◆ **Assigned task**
Report all lines of the records that contain "checkbox".

Records drawn from a dataset:
- - - - - - -

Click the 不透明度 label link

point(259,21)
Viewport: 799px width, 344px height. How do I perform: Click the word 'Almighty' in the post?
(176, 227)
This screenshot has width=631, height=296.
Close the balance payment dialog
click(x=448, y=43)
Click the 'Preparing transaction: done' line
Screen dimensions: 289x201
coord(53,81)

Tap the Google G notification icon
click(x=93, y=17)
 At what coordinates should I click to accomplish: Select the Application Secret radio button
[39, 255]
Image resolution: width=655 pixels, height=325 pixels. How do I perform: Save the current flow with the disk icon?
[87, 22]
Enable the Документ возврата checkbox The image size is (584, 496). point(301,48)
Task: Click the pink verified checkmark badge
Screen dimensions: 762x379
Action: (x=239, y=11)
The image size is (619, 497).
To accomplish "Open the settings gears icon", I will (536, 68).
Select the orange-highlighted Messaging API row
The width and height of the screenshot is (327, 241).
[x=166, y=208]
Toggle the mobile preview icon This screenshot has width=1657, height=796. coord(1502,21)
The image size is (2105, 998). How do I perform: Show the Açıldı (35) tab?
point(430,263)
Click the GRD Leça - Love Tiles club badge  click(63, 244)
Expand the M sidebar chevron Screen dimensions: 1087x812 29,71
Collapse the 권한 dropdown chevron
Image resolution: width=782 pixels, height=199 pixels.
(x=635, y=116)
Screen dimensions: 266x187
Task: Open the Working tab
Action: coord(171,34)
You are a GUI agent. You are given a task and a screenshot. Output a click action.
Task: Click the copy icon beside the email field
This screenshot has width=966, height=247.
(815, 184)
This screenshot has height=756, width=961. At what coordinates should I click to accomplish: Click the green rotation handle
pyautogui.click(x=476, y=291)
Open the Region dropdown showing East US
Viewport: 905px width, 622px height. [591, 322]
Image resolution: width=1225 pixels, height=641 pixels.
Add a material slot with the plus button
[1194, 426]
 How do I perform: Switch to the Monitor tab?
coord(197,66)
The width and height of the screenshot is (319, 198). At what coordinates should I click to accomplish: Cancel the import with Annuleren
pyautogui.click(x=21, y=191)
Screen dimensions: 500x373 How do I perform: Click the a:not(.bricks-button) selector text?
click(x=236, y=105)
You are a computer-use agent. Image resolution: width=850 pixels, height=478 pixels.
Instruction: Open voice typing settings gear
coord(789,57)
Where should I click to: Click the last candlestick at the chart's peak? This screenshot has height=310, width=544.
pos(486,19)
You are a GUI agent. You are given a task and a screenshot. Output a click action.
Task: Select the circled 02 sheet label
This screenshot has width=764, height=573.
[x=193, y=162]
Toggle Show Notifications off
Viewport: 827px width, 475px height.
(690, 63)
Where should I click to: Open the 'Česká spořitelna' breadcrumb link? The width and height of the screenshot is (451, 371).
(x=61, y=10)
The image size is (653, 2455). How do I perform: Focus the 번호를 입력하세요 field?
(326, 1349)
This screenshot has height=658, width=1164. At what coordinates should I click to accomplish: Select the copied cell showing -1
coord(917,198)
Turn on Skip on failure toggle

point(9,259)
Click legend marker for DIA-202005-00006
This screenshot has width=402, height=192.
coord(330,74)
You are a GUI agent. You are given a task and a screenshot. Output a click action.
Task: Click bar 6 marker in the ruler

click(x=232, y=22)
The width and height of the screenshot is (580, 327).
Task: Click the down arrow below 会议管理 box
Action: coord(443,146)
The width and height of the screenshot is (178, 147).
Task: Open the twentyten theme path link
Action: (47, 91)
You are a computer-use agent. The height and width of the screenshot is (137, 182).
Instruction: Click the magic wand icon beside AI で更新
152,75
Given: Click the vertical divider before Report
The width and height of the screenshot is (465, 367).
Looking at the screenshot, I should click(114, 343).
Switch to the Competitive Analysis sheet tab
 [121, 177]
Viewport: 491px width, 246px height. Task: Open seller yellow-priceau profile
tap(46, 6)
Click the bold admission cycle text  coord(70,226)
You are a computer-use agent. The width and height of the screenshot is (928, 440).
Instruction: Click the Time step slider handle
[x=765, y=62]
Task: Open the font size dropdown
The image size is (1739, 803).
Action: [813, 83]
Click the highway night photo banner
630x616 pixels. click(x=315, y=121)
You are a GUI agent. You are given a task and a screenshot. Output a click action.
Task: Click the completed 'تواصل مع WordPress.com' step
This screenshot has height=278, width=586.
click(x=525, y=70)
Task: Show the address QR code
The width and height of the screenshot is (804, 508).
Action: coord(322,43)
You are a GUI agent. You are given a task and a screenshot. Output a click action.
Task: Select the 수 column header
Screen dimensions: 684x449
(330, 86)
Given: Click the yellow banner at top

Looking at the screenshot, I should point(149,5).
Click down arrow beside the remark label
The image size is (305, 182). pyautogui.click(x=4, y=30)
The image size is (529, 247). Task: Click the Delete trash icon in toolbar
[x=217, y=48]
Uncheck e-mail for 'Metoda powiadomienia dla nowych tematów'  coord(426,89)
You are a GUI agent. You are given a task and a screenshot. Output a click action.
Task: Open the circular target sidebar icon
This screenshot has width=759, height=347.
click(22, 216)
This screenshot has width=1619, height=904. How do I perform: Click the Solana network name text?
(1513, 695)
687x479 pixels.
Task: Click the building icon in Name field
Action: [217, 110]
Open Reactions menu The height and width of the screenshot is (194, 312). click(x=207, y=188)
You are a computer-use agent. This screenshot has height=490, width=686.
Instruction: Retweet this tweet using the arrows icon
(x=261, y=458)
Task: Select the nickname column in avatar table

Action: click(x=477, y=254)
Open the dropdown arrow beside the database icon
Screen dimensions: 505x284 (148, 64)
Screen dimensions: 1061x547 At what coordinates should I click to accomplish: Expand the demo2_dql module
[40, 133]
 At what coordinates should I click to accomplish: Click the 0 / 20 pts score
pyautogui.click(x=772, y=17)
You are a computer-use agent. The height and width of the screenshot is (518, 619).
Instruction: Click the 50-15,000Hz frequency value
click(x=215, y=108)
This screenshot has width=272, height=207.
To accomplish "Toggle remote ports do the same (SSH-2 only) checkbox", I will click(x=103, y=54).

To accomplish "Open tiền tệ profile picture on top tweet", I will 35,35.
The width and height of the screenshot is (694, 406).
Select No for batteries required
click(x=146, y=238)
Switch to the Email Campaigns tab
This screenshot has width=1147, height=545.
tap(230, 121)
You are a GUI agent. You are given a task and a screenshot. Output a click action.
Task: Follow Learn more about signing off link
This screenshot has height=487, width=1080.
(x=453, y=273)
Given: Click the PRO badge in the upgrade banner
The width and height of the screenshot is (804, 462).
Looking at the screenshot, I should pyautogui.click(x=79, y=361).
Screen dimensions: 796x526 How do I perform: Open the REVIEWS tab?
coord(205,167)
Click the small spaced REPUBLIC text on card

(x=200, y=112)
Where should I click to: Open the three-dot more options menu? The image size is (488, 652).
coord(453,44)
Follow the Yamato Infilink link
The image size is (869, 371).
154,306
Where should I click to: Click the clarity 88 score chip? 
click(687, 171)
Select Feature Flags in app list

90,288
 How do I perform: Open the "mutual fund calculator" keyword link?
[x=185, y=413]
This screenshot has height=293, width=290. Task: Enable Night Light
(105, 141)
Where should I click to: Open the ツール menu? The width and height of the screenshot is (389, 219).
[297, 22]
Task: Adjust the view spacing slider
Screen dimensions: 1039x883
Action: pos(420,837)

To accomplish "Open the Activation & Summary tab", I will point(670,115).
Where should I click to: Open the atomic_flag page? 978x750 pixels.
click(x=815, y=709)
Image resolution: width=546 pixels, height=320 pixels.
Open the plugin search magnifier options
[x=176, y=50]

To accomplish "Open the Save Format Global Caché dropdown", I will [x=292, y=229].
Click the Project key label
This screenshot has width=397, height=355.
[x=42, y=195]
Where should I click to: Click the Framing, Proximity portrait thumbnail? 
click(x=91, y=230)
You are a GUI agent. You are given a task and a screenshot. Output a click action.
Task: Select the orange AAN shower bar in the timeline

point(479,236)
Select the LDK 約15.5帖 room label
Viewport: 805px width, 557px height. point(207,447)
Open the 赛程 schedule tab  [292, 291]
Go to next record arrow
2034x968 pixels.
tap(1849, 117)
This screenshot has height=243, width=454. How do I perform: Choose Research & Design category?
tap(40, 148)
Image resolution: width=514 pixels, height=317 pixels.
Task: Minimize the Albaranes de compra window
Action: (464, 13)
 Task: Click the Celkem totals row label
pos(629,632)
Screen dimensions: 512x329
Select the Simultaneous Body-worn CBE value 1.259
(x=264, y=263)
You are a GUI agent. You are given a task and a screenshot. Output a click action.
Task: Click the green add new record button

- - - - - - -

◆ **Output for this task**
Enable the Документ возврата checkbox The image size is (584, 496). point(301,48)
To accomplish "Toggle remote ports do the same (SSH-2 only) checkbox", I will click(x=103, y=54).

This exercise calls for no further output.